The company states there were no disagreements with EY and no reportable events during those periods through the date of resignation. EY’s confirmation letter is furnished as Exhibit 16.1. Upon audit committee approval, OceanPal expects to engage a new independent auditor and will announce the engagement when it occurs. The report is intended to satisfy Item 16F(a) reporting for the year ending December 31, 2025 and is incorporated by reference into the company’s effective Form F-3 registration statements (File Nos. 333-269961 and 333-273073).
OceanPal Inc. (OP) completed a private PIPE financing, raising approximately $122.5 million in gross proceeds. The transaction combined a cash offering of 10,759,994 common shares at $1.275 per share with a cryptocurrency offering of 10,136,033 common shares at $1.275 and pre‑funded warrants exercisable for 75,210,318 shares at a $0.01 exercise price.
The company plans to use net proceeds to acquire the native token of the NEAR Protocol, establish NEAR treasury operations, and for working capital and general corporate purposes. Under lock‑ups, purchasers agreed not to sell until the resale registration is effective, and for 50% of their holdings, for 30 days thereafter. OceanPal agreed to file a resale registration within 30 days of closing.

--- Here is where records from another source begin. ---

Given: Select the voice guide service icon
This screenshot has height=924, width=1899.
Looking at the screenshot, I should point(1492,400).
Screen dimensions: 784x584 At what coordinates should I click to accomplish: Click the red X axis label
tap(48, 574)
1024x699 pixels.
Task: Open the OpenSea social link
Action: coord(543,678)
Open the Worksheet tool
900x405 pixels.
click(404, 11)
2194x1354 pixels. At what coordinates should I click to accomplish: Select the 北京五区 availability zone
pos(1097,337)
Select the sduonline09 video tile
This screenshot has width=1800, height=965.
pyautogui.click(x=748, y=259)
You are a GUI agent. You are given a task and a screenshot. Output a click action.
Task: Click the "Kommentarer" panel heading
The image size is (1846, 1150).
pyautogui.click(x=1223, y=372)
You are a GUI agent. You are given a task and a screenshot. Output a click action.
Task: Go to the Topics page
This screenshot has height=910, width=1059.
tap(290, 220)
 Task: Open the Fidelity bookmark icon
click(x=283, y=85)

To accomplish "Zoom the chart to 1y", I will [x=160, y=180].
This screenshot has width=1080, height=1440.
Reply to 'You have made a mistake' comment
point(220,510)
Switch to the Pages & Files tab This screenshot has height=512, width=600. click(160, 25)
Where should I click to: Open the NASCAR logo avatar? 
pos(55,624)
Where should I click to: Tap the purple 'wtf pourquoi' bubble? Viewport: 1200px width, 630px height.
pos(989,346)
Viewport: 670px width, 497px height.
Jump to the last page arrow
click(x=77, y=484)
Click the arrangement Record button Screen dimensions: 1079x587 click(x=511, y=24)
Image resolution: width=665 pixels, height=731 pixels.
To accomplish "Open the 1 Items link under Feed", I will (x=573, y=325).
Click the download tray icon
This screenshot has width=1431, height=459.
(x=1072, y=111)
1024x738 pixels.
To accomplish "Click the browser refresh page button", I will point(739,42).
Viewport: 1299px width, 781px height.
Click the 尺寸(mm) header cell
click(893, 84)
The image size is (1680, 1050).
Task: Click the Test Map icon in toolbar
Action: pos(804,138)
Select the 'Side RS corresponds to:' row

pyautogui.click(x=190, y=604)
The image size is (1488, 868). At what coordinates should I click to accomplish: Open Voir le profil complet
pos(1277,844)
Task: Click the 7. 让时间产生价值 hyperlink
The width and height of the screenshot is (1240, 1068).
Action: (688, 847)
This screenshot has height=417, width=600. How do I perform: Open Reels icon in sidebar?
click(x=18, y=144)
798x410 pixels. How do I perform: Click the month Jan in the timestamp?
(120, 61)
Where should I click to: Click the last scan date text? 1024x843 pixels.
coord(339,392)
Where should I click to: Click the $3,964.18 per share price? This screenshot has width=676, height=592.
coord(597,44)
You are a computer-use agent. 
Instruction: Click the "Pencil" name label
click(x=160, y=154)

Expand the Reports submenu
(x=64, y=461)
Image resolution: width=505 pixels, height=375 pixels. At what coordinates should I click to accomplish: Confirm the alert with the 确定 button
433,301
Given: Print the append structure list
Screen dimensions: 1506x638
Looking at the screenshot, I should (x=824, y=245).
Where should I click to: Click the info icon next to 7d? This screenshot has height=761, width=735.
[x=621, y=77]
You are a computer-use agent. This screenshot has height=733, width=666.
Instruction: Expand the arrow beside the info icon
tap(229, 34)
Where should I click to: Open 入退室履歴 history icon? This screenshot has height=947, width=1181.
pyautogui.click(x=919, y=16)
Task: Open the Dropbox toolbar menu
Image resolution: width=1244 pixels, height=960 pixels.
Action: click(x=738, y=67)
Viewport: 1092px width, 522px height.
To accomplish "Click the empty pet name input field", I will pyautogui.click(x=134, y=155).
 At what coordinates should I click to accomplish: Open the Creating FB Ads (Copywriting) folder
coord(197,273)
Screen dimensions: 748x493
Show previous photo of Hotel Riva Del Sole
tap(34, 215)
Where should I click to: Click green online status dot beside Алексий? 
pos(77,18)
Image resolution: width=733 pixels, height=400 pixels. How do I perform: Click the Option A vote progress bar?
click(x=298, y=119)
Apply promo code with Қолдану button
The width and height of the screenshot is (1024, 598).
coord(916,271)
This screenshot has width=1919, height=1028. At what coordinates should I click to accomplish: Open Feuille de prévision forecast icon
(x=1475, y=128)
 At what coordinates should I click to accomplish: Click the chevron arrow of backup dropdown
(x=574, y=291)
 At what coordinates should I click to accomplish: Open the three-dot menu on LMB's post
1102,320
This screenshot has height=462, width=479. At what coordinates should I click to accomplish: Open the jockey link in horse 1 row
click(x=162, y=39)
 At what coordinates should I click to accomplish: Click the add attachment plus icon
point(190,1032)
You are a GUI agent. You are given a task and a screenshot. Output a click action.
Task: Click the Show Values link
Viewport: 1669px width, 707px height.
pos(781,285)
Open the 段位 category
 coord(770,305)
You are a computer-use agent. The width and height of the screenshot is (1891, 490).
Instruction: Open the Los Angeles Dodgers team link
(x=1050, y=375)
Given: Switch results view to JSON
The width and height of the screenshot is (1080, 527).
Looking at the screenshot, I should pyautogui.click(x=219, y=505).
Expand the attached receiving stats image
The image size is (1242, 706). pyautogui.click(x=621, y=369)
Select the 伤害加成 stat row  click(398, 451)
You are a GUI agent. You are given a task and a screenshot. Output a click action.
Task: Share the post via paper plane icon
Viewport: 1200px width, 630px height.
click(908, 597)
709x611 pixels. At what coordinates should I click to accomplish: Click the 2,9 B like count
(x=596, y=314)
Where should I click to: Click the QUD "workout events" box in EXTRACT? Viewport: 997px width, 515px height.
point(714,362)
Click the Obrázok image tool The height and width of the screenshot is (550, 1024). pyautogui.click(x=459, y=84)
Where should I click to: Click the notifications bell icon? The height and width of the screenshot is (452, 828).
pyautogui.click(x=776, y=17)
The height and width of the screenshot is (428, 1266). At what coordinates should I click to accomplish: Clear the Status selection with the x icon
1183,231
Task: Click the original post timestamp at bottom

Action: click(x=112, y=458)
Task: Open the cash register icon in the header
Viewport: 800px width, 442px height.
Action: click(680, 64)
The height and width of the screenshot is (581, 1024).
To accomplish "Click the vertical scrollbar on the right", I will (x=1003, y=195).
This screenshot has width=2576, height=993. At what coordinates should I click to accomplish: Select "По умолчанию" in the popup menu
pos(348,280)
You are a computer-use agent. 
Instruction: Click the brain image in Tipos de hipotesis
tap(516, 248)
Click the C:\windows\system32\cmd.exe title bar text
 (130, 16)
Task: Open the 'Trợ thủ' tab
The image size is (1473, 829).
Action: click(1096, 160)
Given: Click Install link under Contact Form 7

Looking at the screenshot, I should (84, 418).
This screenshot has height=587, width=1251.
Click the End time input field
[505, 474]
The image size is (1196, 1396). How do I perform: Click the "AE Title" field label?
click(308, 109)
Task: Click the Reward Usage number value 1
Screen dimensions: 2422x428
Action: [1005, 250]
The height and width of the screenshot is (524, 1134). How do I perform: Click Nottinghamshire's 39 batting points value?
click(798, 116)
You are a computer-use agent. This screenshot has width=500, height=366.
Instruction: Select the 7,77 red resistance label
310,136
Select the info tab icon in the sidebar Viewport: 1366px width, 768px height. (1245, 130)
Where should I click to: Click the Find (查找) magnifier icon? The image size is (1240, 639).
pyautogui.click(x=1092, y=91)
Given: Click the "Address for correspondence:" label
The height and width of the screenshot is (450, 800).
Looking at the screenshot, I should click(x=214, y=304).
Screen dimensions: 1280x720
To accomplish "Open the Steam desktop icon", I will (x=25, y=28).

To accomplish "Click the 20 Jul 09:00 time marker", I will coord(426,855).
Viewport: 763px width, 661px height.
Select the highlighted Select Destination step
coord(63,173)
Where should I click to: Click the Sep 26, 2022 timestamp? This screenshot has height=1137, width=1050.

Governance actions accompanied the financing: the board limited Series B voting power to 9.99% and removed conversion rights from Series E. Holders of Series B and E sold their preferred shares to certain cryptocurrency purchasers and incoming management; insiders and prior preferred holders will receive 3,529,411 new common shares and about $10.5 million in cash from cash‑offering proceeds. Salvatore Ternullo was appointed Chairperson and Co‑CEO, succeeding Semiramis Paliou, who resigned.